» **Description of the task**:
In the rows below, copy everything from the row containing "Egypt Culture Tours (62, 2330)" down to the row containing "Kesiswaan dan Humas (474, 196)", keeping the rows that state requests, and raise every coordinate in the answers by 149.

» **Collected data**:
++++

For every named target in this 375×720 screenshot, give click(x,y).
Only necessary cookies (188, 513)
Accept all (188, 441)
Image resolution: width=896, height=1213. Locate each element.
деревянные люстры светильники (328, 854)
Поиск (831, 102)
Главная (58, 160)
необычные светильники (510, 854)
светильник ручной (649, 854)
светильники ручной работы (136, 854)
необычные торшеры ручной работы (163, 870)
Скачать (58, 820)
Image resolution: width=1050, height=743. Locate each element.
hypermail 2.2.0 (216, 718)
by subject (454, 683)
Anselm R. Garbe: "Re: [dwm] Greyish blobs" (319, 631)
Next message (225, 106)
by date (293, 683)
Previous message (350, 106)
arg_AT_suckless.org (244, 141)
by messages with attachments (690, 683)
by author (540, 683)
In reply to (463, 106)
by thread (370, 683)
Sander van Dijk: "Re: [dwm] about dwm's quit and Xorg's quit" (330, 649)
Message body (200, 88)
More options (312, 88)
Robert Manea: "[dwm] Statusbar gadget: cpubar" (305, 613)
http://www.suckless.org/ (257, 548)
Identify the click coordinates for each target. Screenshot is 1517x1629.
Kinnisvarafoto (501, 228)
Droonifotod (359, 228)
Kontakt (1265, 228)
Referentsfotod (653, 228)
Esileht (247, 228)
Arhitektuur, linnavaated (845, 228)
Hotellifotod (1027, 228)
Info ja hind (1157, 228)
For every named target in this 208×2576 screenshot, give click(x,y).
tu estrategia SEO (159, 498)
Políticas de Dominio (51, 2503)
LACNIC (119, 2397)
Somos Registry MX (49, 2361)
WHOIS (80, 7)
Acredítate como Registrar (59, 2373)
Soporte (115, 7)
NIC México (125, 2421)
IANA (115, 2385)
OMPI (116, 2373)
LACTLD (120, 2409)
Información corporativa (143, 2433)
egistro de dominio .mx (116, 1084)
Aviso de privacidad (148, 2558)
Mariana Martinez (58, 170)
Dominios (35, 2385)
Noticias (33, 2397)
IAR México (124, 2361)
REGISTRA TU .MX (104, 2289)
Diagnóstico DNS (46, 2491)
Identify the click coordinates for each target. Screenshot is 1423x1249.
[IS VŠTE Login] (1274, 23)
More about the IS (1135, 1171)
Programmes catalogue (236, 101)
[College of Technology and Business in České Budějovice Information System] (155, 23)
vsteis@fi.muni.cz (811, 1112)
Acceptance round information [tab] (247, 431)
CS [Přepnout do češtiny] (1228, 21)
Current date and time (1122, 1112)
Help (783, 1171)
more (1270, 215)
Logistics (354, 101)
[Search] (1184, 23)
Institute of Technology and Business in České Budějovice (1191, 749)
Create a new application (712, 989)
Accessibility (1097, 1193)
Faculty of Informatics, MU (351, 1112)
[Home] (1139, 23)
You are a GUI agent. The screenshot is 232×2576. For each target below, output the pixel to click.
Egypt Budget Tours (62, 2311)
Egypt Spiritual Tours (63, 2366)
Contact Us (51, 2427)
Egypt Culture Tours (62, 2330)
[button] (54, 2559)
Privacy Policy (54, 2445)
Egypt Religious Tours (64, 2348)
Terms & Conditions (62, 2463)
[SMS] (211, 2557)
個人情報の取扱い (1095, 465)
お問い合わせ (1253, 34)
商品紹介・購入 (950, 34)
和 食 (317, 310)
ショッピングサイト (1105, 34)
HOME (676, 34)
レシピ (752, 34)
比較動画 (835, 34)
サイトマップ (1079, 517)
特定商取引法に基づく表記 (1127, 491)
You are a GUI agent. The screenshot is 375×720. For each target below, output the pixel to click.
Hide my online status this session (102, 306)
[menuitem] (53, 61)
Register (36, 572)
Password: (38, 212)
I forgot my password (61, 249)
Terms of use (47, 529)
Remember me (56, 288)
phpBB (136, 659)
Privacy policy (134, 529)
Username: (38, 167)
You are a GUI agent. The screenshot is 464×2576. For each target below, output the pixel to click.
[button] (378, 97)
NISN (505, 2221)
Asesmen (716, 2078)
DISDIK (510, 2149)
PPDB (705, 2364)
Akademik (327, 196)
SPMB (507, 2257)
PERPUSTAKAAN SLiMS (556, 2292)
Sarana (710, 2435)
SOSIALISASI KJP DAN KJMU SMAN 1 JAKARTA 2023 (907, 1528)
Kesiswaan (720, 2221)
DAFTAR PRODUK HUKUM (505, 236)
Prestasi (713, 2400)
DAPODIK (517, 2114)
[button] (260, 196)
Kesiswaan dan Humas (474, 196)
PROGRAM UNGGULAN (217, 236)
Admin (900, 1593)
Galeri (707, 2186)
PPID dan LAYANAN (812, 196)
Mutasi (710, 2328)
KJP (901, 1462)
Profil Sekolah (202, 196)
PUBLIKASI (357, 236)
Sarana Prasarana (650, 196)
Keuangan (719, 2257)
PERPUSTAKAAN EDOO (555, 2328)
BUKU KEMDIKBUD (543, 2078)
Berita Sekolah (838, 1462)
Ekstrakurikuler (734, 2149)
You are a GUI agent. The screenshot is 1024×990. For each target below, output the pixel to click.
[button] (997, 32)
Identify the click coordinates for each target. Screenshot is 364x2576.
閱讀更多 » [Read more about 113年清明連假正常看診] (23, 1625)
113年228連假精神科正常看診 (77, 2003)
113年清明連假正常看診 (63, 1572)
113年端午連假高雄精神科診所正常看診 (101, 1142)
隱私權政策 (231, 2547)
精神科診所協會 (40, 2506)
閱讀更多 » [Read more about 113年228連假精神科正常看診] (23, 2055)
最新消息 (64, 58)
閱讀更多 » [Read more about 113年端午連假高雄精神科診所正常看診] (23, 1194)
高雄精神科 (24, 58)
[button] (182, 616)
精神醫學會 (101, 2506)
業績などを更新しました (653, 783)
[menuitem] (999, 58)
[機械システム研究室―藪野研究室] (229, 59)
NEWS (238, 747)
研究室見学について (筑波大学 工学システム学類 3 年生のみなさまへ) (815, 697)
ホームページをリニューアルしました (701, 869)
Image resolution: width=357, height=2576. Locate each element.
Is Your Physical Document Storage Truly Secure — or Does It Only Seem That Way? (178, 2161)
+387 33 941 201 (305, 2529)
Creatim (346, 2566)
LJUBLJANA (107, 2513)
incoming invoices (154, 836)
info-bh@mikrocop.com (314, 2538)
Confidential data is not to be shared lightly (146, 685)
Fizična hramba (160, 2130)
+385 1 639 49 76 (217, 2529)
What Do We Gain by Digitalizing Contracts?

++++

» **Final result**:
Egypt Culture Tours (211, 2479)
[button] (203, 2708)
Privacy Policy (203, 2594)
Egypt Religious Tours (213, 2497)
Terms & Conditions (211, 2612)
[SMS] (360, 2706)
個人情報の取扱い (1244, 614)
お問い合わせ (1402, 183)
商品紹介・購入 (1099, 183)
和 食 (466, 459)
ショッピングサイト (1254, 183)
HOME (825, 183)
レシピ (901, 183)
比較動画 (984, 183)
サイトマップ (1228, 666)
特定商取引法に基づく表記 (1276, 640)
You are a GUI agent. The screenshot is 375×720. For each target below, output the pixel to click.
Hide my online status this session (251, 455)
[menuitem] (202, 210)
Register (185, 721)
Password: (187, 361)
I forgot my password (210, 398)
Terms of use (196, 678)
Remember me (205, 437)
phpBB (285, 808)
Privacy policy (283, 678)
Username: (187, 316)
You are a GUI agent. The screenshot is 464×2576. For each target below, output the pixel to click.
[button] (527, 246)
NISN (654, 2370)
Asesmen (865, 2227)
DISDIK (659, 2298)
PPDB (854, 2513)
Akademik (476, 345)
SPMB (656, 2406)
PERPUSTAKAAN SLiMS (705, 2441)
Sarana (859, 2584)
SOSIALISASI KJP DAN KJMU SMAN 1 JAKARTA 2023 (1056, 1677)
Kesiswaan (869, 2370)
DAFTAR PRODUK HUKUM (654, 385)
Prestasi (862, 2549)
DAPODIK (666, 2263)
[button] (409, 345)
Kesiswaan dan Humas (623, 345)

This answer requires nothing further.